River in Counties Wicklow and Dublin, Ireland

The Glencullen River, often the Cookstown River (An Chlóideach) below Enniskerry, is a watercourse of Dún Laoghaire–Rathdown (in southern County Dublin) and northern County Wicklow. It is about 11 km long; it passes the nature reserve of Knocksink Wood and the village of Enniskerry, and joins the River Dargle near Bray. The river is in the jurisdictions of Dún Laoghaire–Rathdown and Wicklow County Councils, as well as within the purview of the Environmental Protection Agency.

==Name==
The river is named for its source valley, the name of which means "the Holly Glen". Its alternate English-language name refers to an area near Enniskerry, while the Irish-language form, attested since at least 1213, may relate to the given name now rendered as Clodagh.

==Geology and catchment==
The Glendoo / Glencullen combined valley structure is formed along a fault, underlain with granite (Devonian period) to the northwest and schist (Ordovician) to the southeast, with glacial till and glaciofluvial gravels covering the bedrock. The Glencullen and its headwaters primarily flow over schist and the glacial drift materials, and cut through the glacial materials, occasionally reaching bedrock.

==Course==
The river rises from branches on the slopes of Glendoo and Cruagh mountains, opposite Tibradden. The most remote of these is a stream which flows into the valley at its peak, and feeds into both Glendoo and Glencullen. The Glencullen flow grows with further flows from the mountain slopes, most from Glendoo mountain, and including two flows from Boranaltry. It passes Brockey on the left bank, and other small flows, including one from a former named well, passes southwest of Glencullen and receives Glasnabrockey (Brockey Stream) from the right bank. Glasnabrockey, which significantly boosts the river's flow, comes from near Prince William's Seat. The river flows under Glencullen Bridge, and meets a stream on the left bank, coming from the Scalp. The Glencullen passes the former hamlet of Ballybrew, and Killegar, and comes to Knocksink Woods, passing Enniskerry within those woods. It then flows from the village area, under an ornamental estate bridge, towards the N11 road, and joins the River Dargle.

==Flora and fauna==
The rapidly-flowing river holds brown trout, as well as a modest presence of salmon in its lowest reaches, and some eels. Its ecological status for fish was rated in 2018 as "good". The upper course of the river is in open upland, with little tree cover, but there are more trees approaching Enniskerry, and then the river enters Knocksink Wood, on calcareous glacial drift, with some granite blocks in the river bed. The wood is an official nature reserve, as "a woodland ecosystem which is of scientific interest" and also a Special Area of Conservation.
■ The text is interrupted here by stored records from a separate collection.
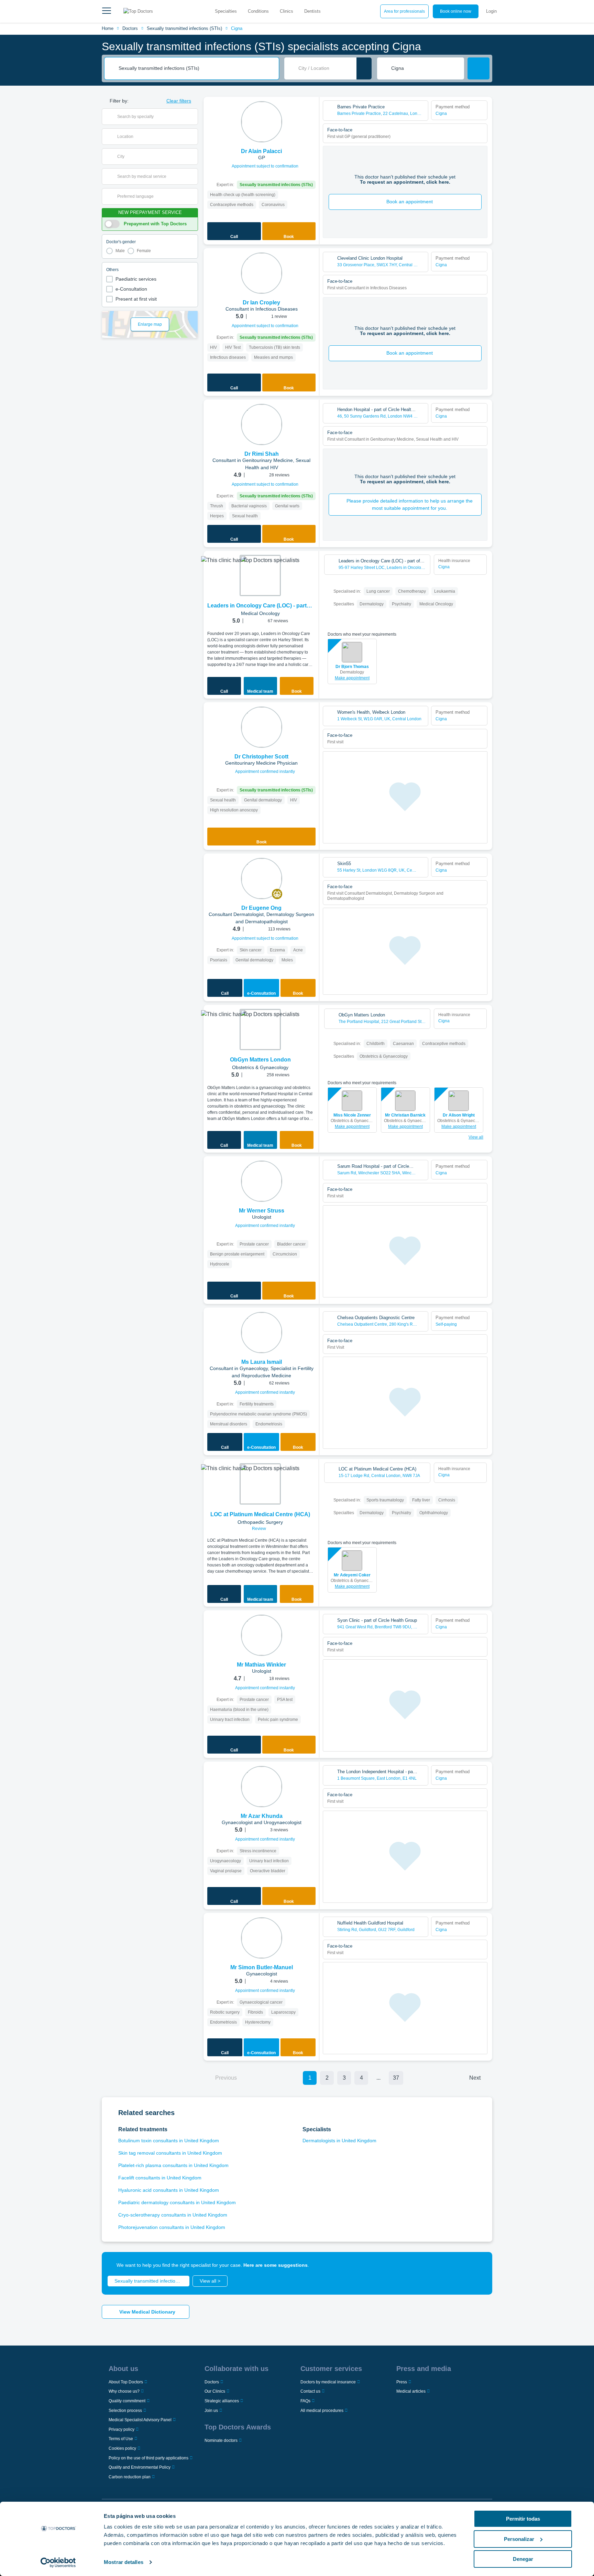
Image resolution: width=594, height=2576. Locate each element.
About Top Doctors (126, 2382)
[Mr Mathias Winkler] (261, 1635)
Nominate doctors (221, 2440)
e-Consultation (131, 289)
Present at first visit (136, 299)
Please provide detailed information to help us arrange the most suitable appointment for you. (409, 504)
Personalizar (519, 2539)
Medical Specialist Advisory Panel (140, 2419)
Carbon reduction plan (130, 2477)
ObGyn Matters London (260, 1060)
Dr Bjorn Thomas (352, 666)
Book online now (455, 11)
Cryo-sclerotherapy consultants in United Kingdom (172, 2215)
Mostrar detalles (123, 2562)
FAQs (305, 2401)
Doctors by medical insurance (328, 2382)
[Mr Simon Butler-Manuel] (261, 1938)
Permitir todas (523, 2519)
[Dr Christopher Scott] (261, 727)
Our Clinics (215, 2391)
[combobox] (196, 68)
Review (259, 1528)
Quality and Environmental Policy (139, 2467)
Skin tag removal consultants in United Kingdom (170, 2153)
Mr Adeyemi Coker (352, 1575)
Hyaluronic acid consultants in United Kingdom (168, 2190)
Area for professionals (404, 11)
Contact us (310, 2391)
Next (475, 2078)
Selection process (125, 2410)
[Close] (479, 2265)
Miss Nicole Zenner (352, 1115)
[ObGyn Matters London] (260, 1029)
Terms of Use (121, 2438)
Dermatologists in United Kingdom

Major features include petrifying water flows (tufa springs and seeps) and "old sessile oak woods", along with alluvial forest. The woodland hosts "particularly diverse woodland invertebrate fauna" as well as frogs and a number of rare plants, such as blue fleabane, ivy-leaved bellflower and yellow archangel, as well as abundant ferns and, in certain areas, lichens .

==Oversight==
The river begins in the jurisdiction of Dún Laoghaire–Rathdown County Council, and passes to that of Wicklow County Council. It is within the purview of the Environmental Protection Agency and Inland Fisheries Ireland.